The Vermont League of Cities and Towns endorsed both the findings of the Tax Structure Commission as they pertained particularly to the Education Property Tax and local option taxes, and the Pupil Weighting Factors Study Report. In its letter to the Tax Structure Commission in January 2021, VLCT Advocacy staff wrote: “the education property tax is endlessly complicated due to the many equalizers that are applied to it. In the view of the taxpayer, the tax one pays bears no relation to the school budgets that are voted at the local level. … The issues of unaffordability, embedded weighting calculations that exacerbate inequities, and incomprehensibility on the education side, are significant issues for Vermonters that need to be remedied.”

Sustainably Funding Government in the Future 

Local governments have urged the legislature to grant general authority to cities and towns to adopt local option taxes and to grant a portion of retail cannabis sale revenues to local governments that are hosting these new establishments starting October 1, 2022. Both of these initiatives were passed by the Senate and have consistently stalled in the House. As a result, the vast majority of municipalities remain entirely reliant on property taxes for all tax revenue. At the same time, the list of obligations expands – climate adaptation being but one looming example. Understanding that many but not all municipalities would benefit from adoption of local option taxes, we  urge the legislature to consider a general revenue sharing program to help municipalities deliver the services and amenities that constituents expect from their local governments, from filling potholes to environmental resiliency to building vibrant and welcoming place-based economies.
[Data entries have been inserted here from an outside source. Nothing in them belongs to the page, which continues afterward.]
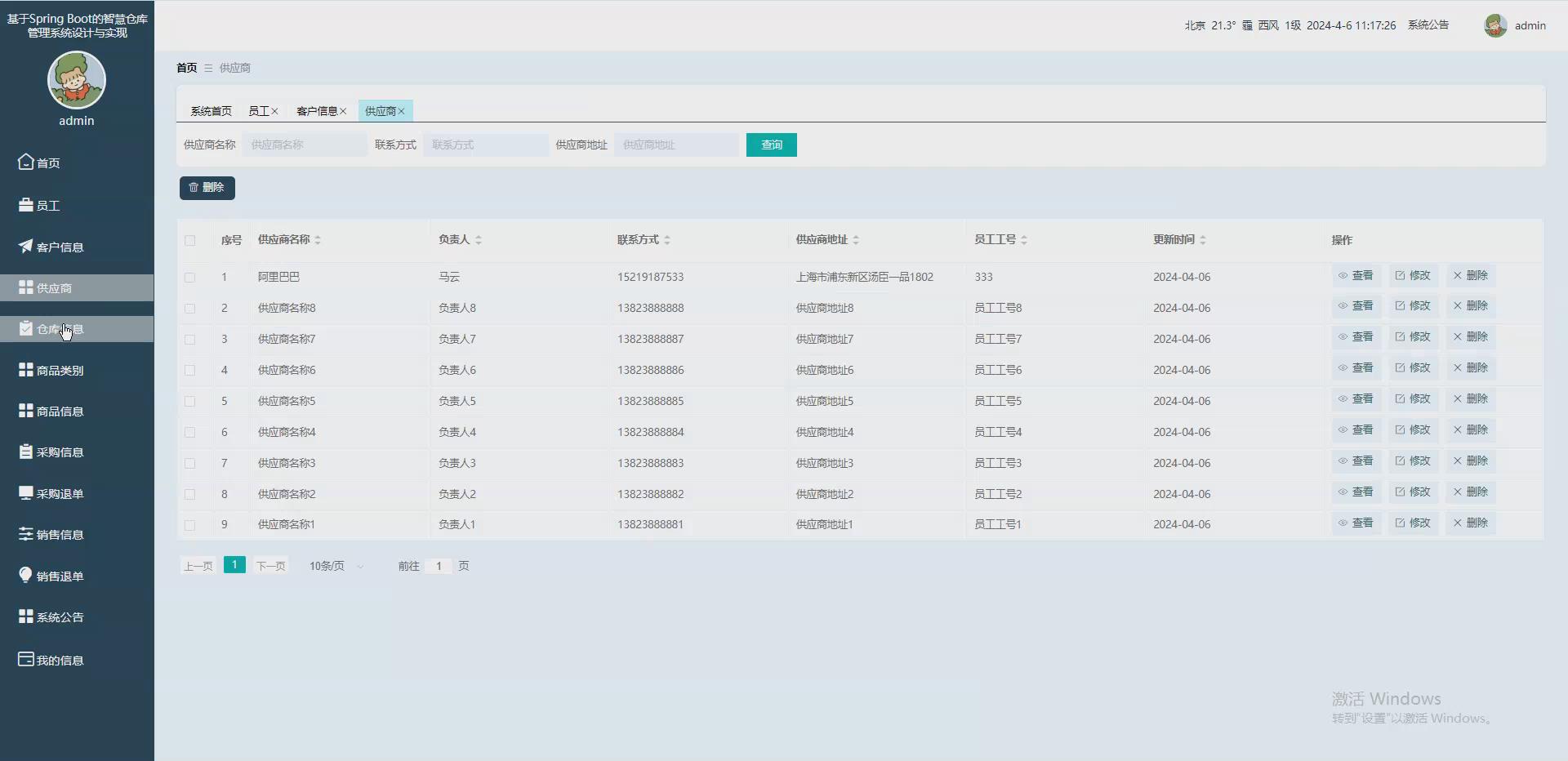Check the select-all checkbox in table header
Screen dimensions: 1568x761
click(189, 240)
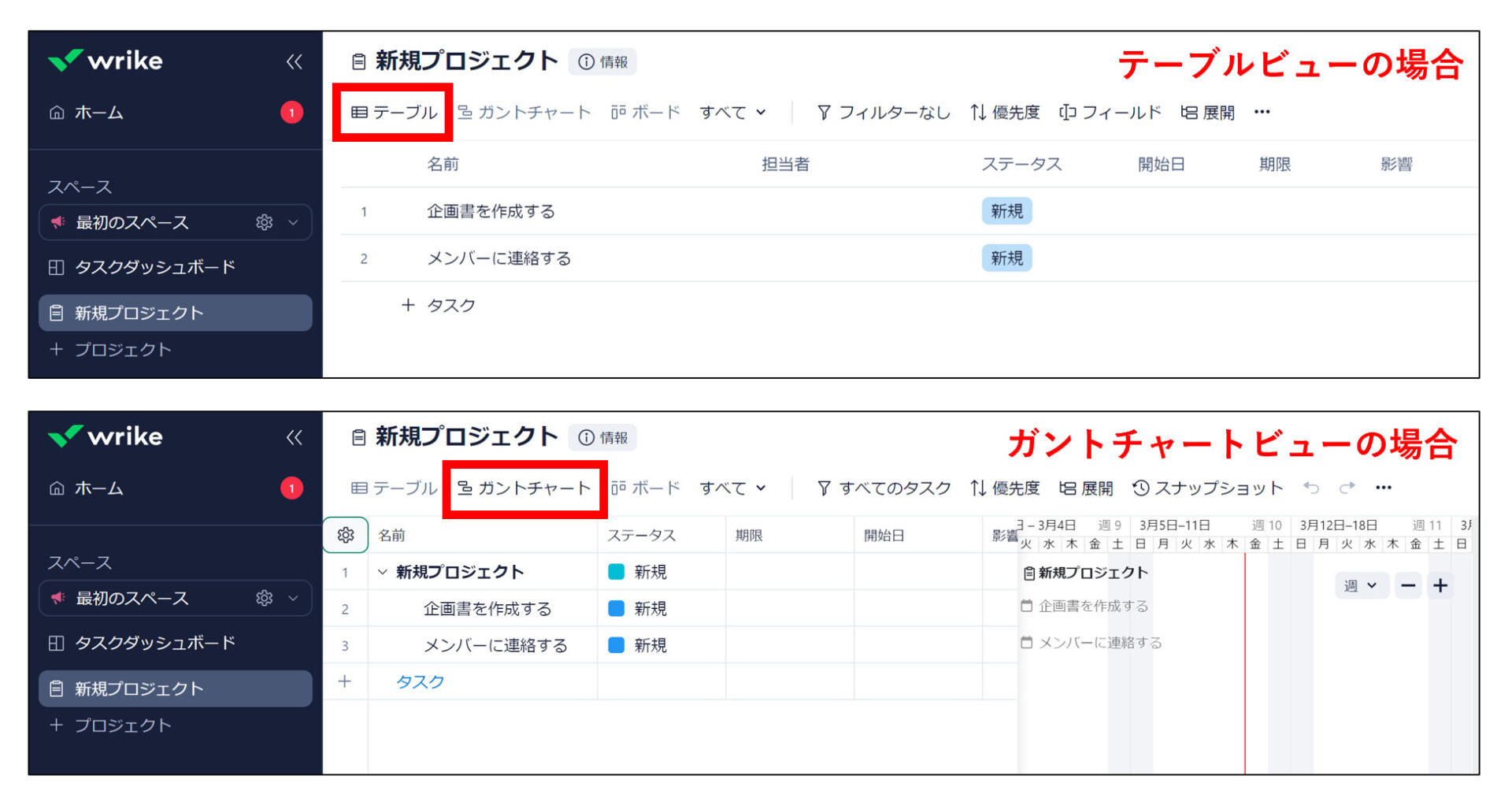This screenshot has width=1512, height=798.
Task: Open the すべて view dropdown
Action: tap(732, 112)
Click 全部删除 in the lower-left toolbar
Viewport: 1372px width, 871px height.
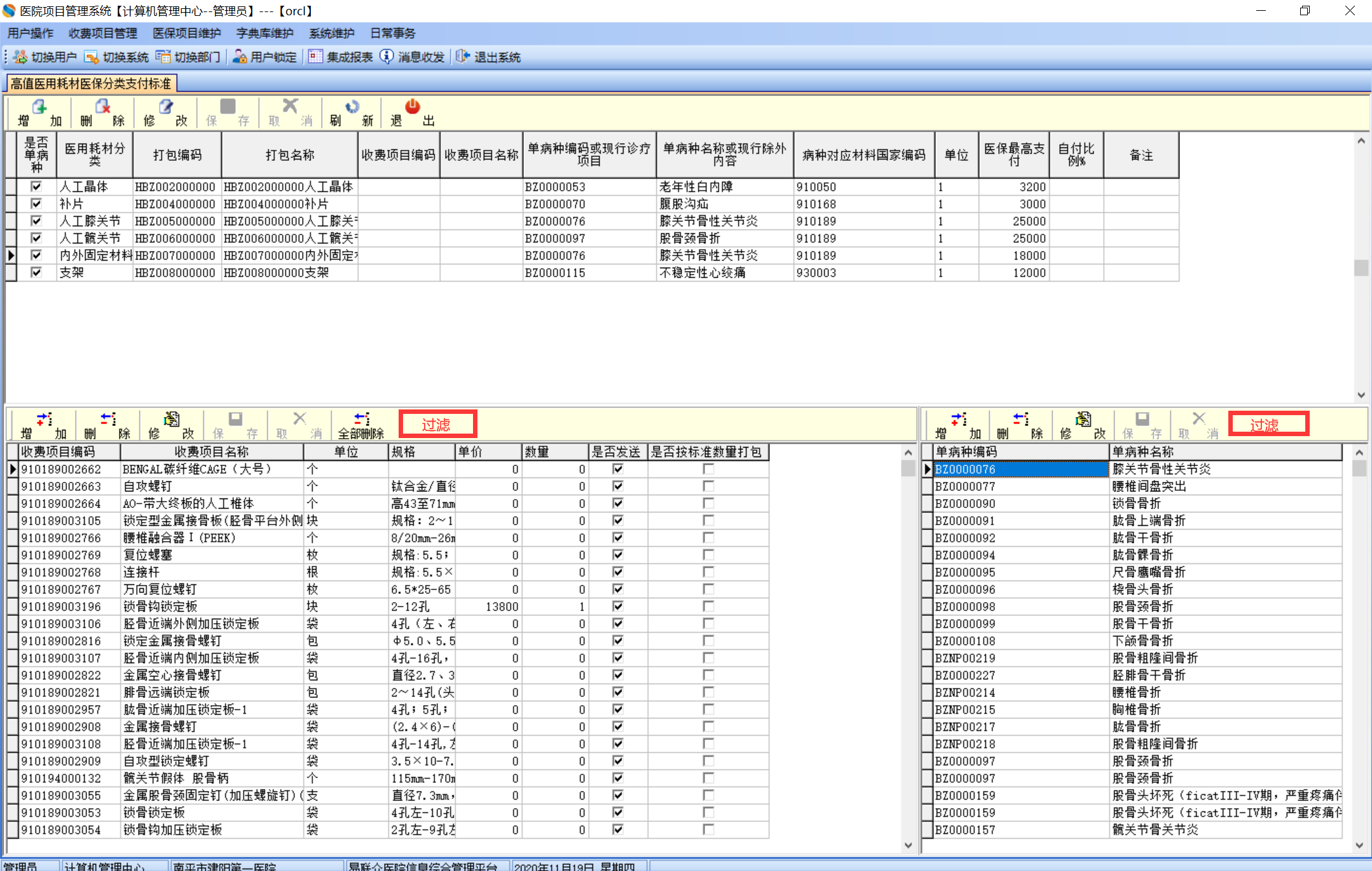pyautogui.click(x=361, y=425)
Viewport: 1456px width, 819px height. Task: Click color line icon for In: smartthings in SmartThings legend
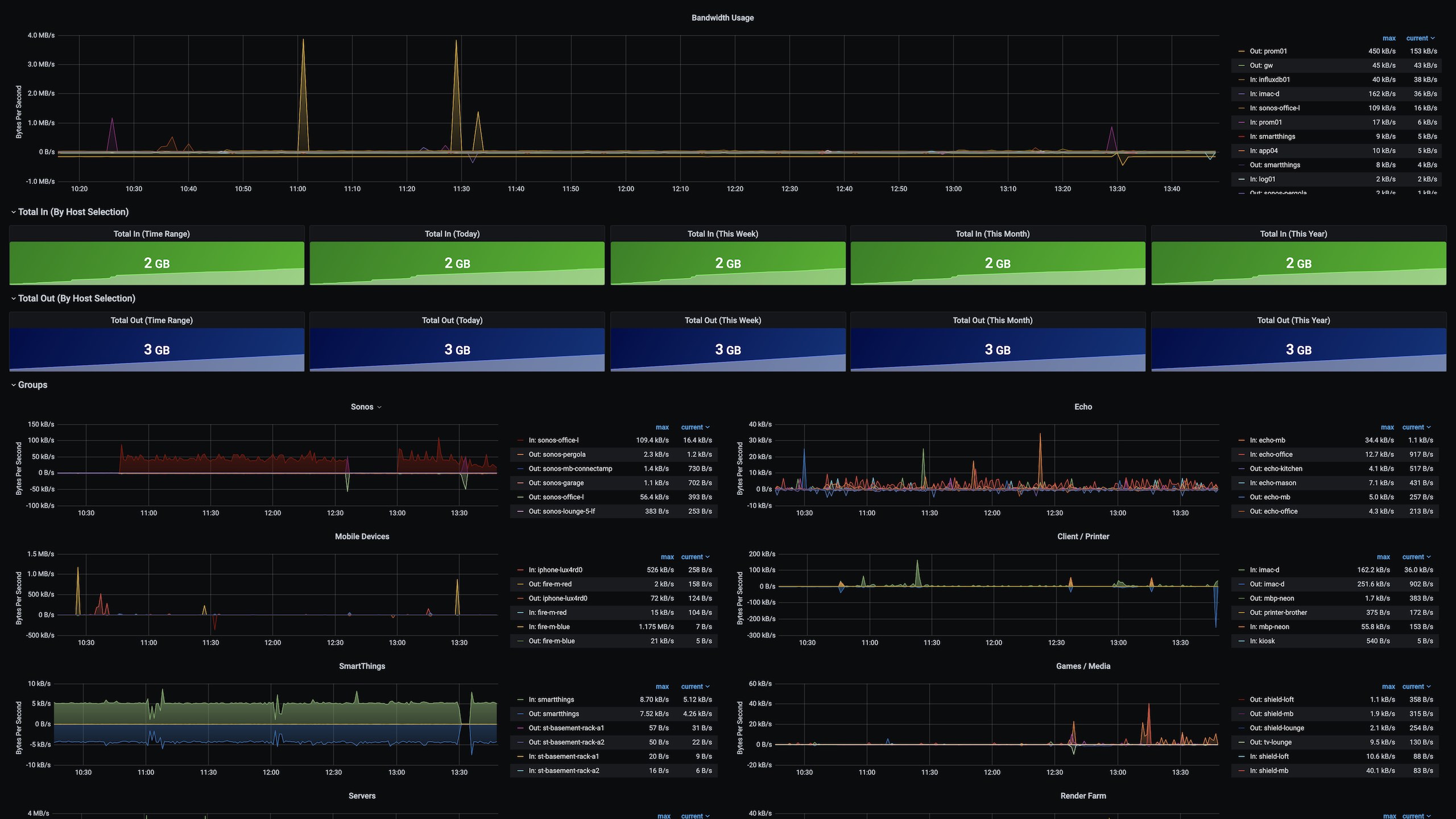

As we head into the next legislative biennium, local officials hope that the conversation may change and there might be space to discuss balanced revenue options for municipalities, both those that would benefit from local option taxes and those that would benefit from revenue sharing assistance from the state.

VLCT Legislative Policies for Taxation and Budgets 

VLCT supports 

  • authority for each municipality to adopt local option taxes through a vote of the local voters;
 

  • additional fiscal capacity, including consideration of a municipal revenue sharing program that provides sustainable and reliable annual funding to every municipality, to support the delivery of services, innovative programs, and maintenance of infrastructure for Vermonters;


  • legislation to reform Vermont’s tax system to ensure sustainability, affordability, equity, and balance;


  • a transparent education finance system that reduces the education homestead property tax and more closely links voters’ actions in approving budgets to the taxes they pay to fund their school districts;

  • in light of skyrocketing residential property values, taking measures to ensure the capacity of Vermonters to stay in their homes.